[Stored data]
'''
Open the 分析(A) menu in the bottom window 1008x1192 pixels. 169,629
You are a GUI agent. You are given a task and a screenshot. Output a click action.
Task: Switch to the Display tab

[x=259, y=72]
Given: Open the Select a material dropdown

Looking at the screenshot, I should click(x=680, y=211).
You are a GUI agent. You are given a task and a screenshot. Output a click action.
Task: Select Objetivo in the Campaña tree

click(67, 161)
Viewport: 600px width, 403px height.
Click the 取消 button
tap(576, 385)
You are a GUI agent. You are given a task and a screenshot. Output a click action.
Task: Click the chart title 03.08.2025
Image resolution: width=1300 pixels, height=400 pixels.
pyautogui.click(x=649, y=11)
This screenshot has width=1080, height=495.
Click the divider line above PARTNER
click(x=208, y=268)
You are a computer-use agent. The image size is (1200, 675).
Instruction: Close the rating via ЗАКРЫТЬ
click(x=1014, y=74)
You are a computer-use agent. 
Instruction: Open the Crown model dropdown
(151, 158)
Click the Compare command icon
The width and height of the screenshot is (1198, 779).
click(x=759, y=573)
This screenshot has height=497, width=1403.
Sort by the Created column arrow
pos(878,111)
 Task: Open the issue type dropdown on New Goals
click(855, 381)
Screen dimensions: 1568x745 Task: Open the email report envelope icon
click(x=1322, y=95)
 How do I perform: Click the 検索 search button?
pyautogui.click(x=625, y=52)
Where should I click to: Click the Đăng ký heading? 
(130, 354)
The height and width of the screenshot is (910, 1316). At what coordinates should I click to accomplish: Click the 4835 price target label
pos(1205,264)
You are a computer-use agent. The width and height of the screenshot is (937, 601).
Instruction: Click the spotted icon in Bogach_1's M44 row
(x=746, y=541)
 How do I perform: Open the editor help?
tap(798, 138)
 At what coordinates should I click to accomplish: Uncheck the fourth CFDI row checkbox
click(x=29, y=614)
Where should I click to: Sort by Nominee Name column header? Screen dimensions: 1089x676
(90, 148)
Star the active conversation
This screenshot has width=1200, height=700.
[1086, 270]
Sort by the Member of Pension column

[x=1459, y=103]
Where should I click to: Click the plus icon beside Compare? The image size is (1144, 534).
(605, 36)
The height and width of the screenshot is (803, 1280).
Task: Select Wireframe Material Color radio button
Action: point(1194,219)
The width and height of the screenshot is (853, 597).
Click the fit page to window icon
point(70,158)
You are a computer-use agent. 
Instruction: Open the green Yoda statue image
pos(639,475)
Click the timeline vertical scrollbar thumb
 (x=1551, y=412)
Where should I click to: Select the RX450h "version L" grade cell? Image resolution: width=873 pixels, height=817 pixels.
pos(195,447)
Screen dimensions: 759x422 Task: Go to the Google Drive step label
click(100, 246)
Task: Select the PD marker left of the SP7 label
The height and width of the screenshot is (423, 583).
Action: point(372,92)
'''
Task to carry out: Give back the whole of the data above, exactly as written.

Response to this task:
Open the 分析(A) menu in the bottom window 1008x1192 pixels. 169,629
You are a GUI agent. You are given a task and a screenshot. Output a click action.
Task: Switch to the Display tab

[x=259, y=72]
Given: Open the Select a material dropdown

Looking at the screenshot, I should click(x=680, y=211).
You are a GUI agent. You are given a task and a screenshot. Output a click action.
Task: Select Objetivo in the Campaña tree

click(67, 161)
Viewport: 600px width, 403px height.
Click the 取消 button
tap(576, 385)
You are a GUI agent. You are given a task and a screenshot. Output a click action.
Task: Click the chart title 03.08.2025
Image resolution: width=1300 pixels, height=400 pixels.
pyautogui.click(x=649, y=11)
This screenshot has width=1080, height=495.
Click the divider line above PARTNER
click(x=208, y=268)
You are a computer-use agent. The image size is (1200, 675).
Instruction: Close the rating via ЗАКРЫТЬ
click(x=1014, y=74)
You are a computer-use agent. 
Instruction: Open the Crown model dropdown
(151, 158)
Click the Compare command icon
The width and height of the screenshot is (1198, 779).
click(x=759, y=573)
This screenshot has height=497, width=1403.
Sort by the Created column arrow
pos(878,111)
 Task: Open the issue type dropdown on New Goals
click(855, 381)
Screen dimensions: 1568x745 Task: Open the email report envelope icon
click(x=1322, y=95)
 How do I perform: Click the 検索 search button?
pyautogui.click(x=625, y=52)
Where should I click to: Click the Đăng ký heading? 
(130, 354)
The height and width of the screenshot is (910, 1316). At what coordinates should I click to accomplish: Click the 4835 price target label
pos(1205,264)
You are a computer-use agent. The width and height of the screenshot is (937, 601).
Instruction: Click the spotted icon in Bogach_1's M44 row
(x=746, y=541)
 How do I perform: Open the editor help?
tap(798, 138)
 At what coordinates should I click to accomplish: Uncheck the fourth CFDI row checkbox
click(x=29, y=614)
Where should I click to: Sort by Nominee Name column header? Screen dimensions: 1089x676
(90, 148)
Star the active conversation
This screenshot has width=1200, height=700.
[1086, 270]
Sort by the Member of Pension column

[x=1459, y=103]
Where should I click to: Click the plus icon beside Compare? The image size is (1144, 534).
(605, 36)
The height and width of the screenshot is (803, 1280).
Task: Select Wireframe Material Color radio button
Action: point(1194,219)
The width and height of the screenshot is (853, 597).
Click the fit page to window icon
point(70,158)
You are a computer-use agent. 
Instruction: Open the green Yoda statue image
pos(639,475)
Click the timeline vertical scrollbar thumb
 (x=1551, y=412)
Where should I click to: Select the RX450h "version L" grade cell? Image resolution: width=873 pixels, height=817 pixels.
pos(195,447)
Screen dimensions: 759x422 Task: Go to the Google Drive step label
click(100, 246)
Task: Select the PD marker left of the SP7 label
The height and width of the screenshot is (423, 583).
Action: point(372,92)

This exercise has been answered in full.